** Data for processing follows **

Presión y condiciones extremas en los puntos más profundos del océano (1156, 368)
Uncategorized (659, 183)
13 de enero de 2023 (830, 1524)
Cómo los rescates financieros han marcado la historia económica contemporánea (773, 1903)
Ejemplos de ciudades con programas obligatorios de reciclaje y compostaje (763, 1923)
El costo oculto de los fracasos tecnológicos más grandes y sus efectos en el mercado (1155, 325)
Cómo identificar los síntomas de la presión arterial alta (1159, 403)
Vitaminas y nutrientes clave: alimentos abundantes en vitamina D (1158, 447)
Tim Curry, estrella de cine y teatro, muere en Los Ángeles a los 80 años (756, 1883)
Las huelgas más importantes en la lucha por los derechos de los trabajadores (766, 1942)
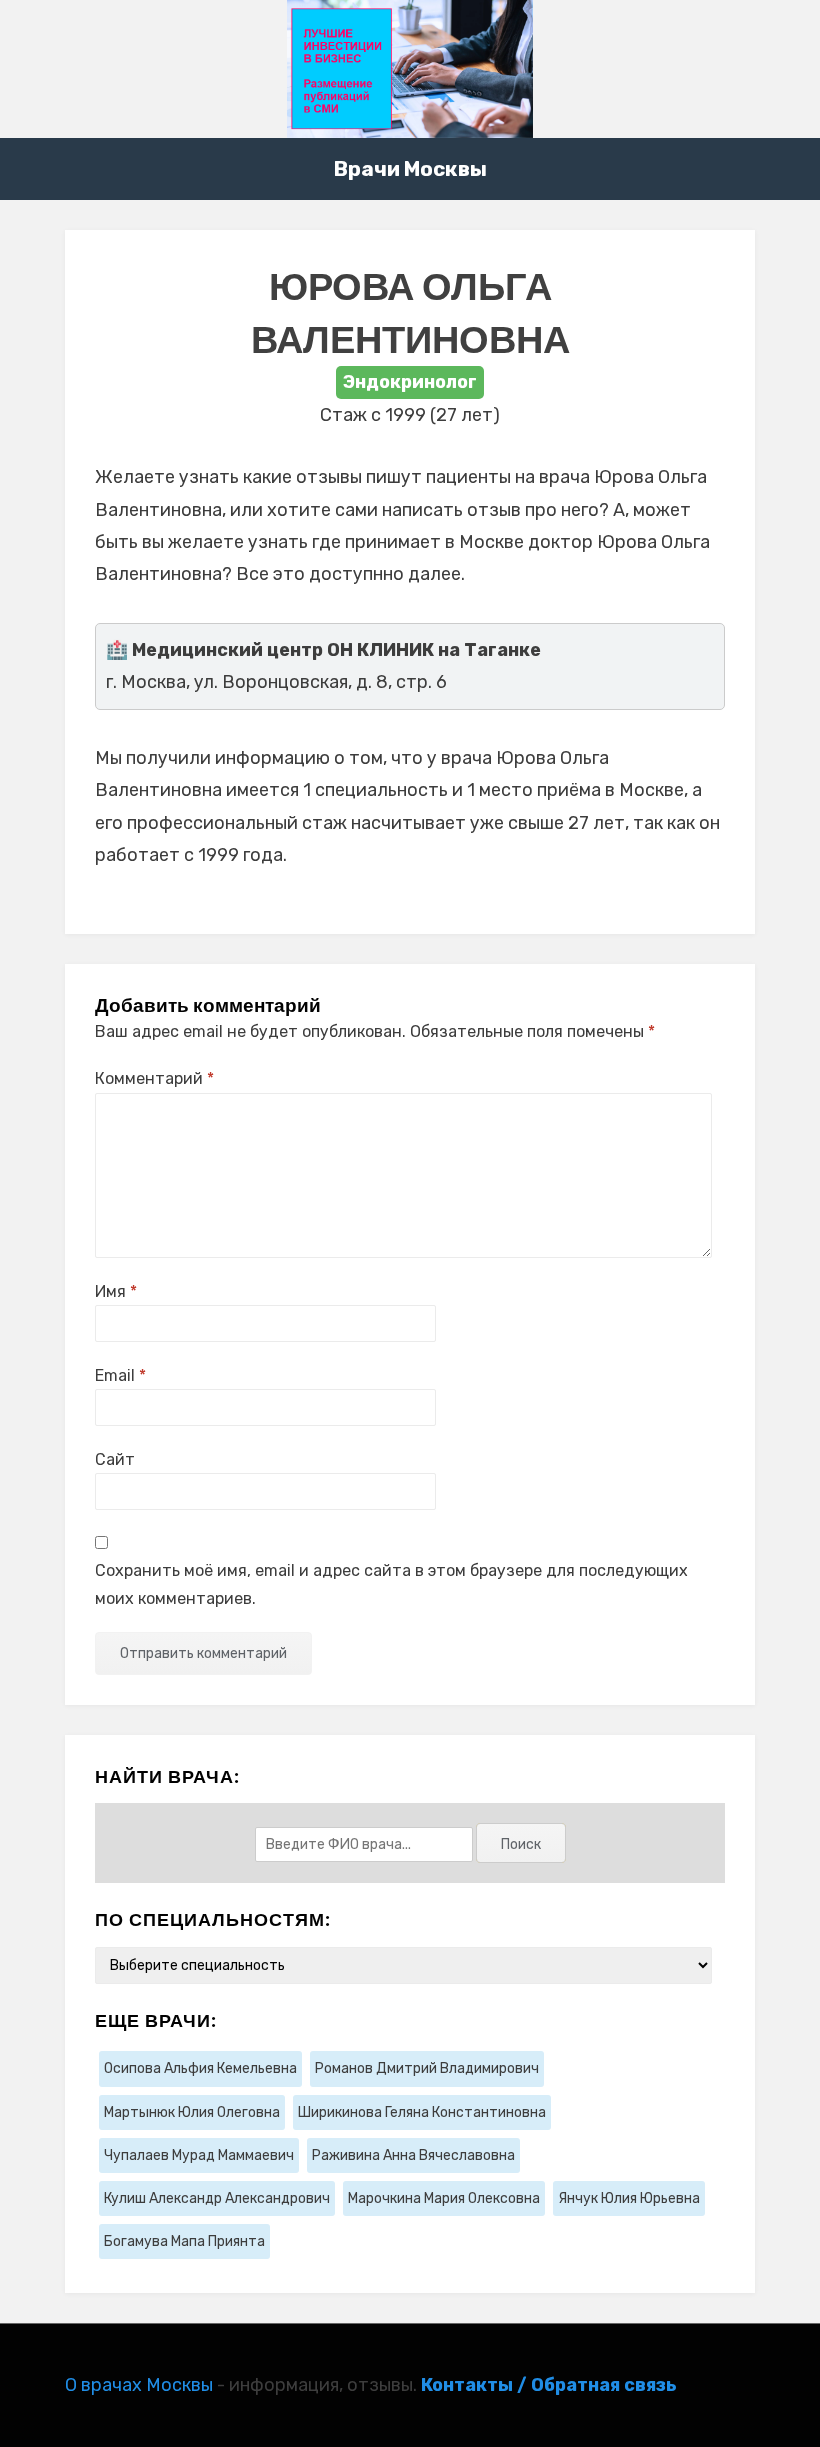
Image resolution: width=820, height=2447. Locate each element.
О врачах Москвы (139, 2385)
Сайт (115, 1459)
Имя (116, 1291)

** End of Data for processing **

What the exercise asks: Copy every line above exactly; images stay out.

Solution to the exercise:
Presión y condiciones extremas en los puntos más profundos del océano (1156, 368)
Uncategorized (659, 183)
13 de enero de 2023 (830, 1524)
Cómo los rescates financieros han marcado la historia económica contemporánea (773, 1903)
Ejemplos de ciudades con programas obligatorios de reciclaje y compostaje (763, 1923)
El costo oculto de los fracasos tecnológicos más grandes y sus efectos en el mercado (1155, 325)
Cómo identificar los síntomas de la presión arterial alta (1159, 403)
Vitaminas y nutrientes clave: alimentos abundantes en vitamina D (1158, 447)
Tim Curry, estrella de cine y teatro, muere en Los Ángeles a los 80 años (756, 1883)
Las huelgas más importantes en la lucha por los derechos de los trabajadores (766, 1942)
Image resolution: width=820, height=2447. Locate each element.
О врачах Москвы (139, 2385)
Сайт (115, 1459)
Имя (116, 1291)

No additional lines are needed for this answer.